Retype the data exactly, from its first line to the line containing "Open the Chinese", including both, and skip any picture.

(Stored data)
-- -- --

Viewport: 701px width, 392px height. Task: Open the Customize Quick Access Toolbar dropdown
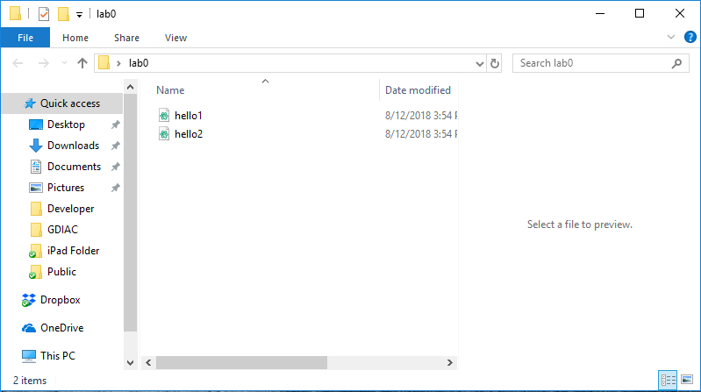pyautogui.click(x=79, y=15)
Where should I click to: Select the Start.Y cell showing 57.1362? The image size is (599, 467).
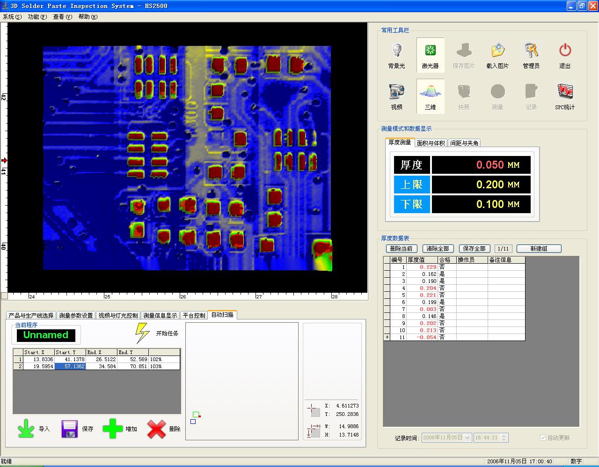coord(70,366)
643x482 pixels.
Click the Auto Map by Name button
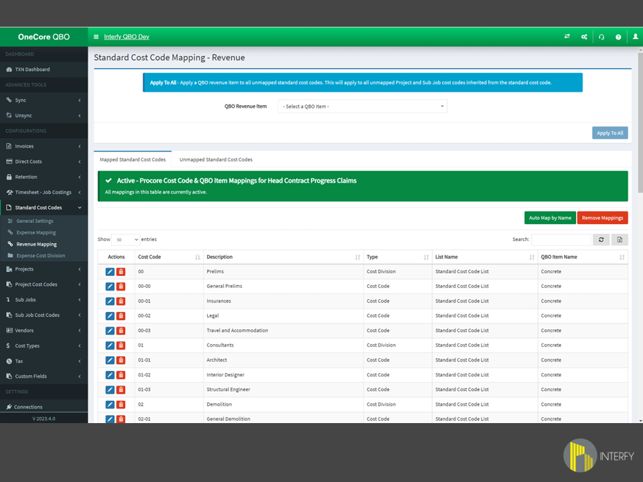point(550,218)
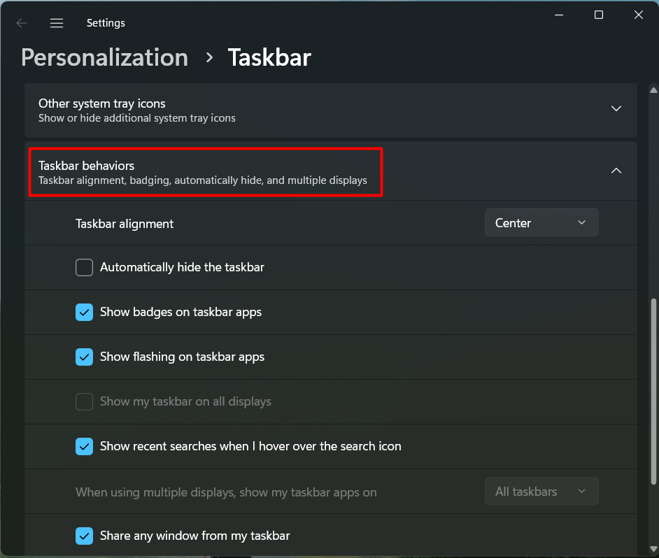This screenshot has height=558, width=659.
Task: Disable Show flashing on taskbar apps
Action: 85,357
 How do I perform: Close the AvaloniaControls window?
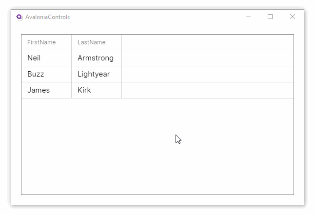coord(293,17)
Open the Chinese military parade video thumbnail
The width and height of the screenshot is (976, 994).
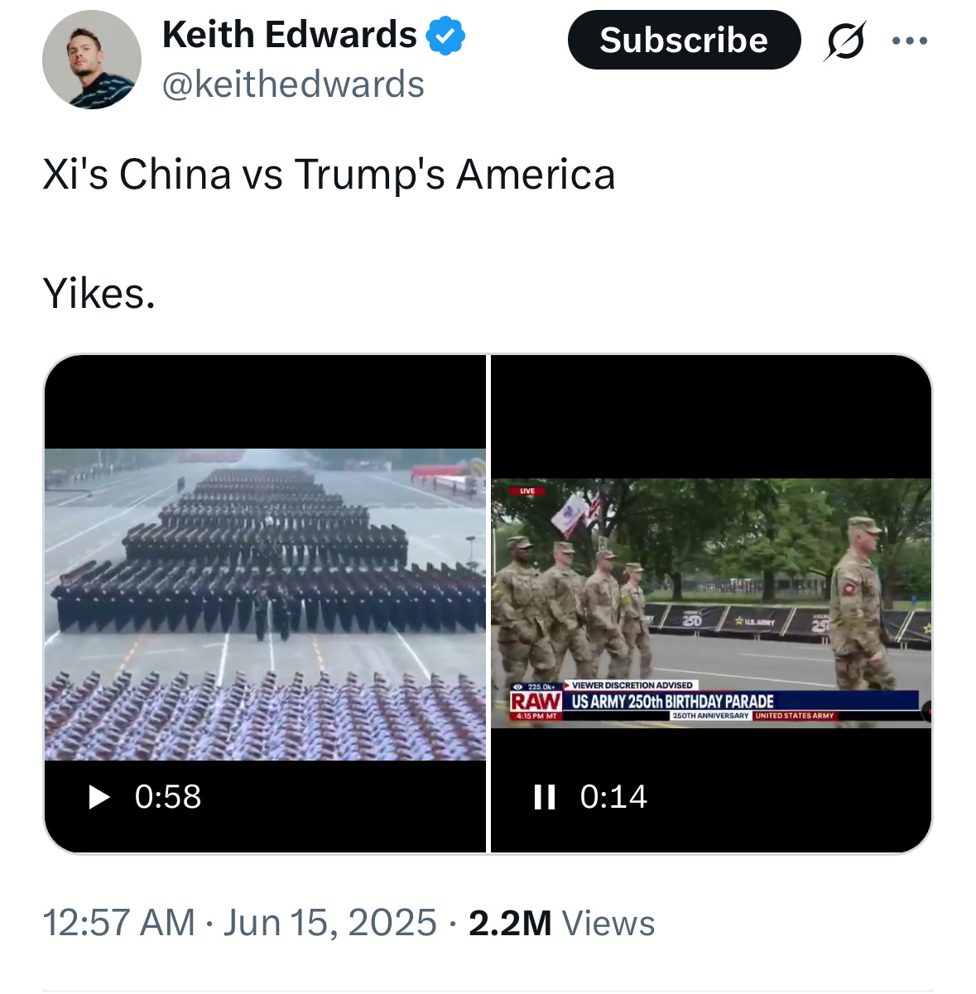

-- -- --

— SOLUTION —
Viewport: 701px width, 392px height. Task: Open the Customize Quick Access Toolbar dropdown
pyautogui.click(x=79, y=15)
Where should I click to: Select the Start.Y cell showing 57.1362? The image size is (599, 467).
coord(70,366)
643x482 pixels.
Click the Auto Map by Name button
point(550,218)
This screenshot has height=558, width=659.
Task: Disable Show flashing on taskbar apps
Action: 85,357
 How do I perform: Close the AvaloniaControls window?
coord(293,17)
Open the Chinese military parade video thumbnail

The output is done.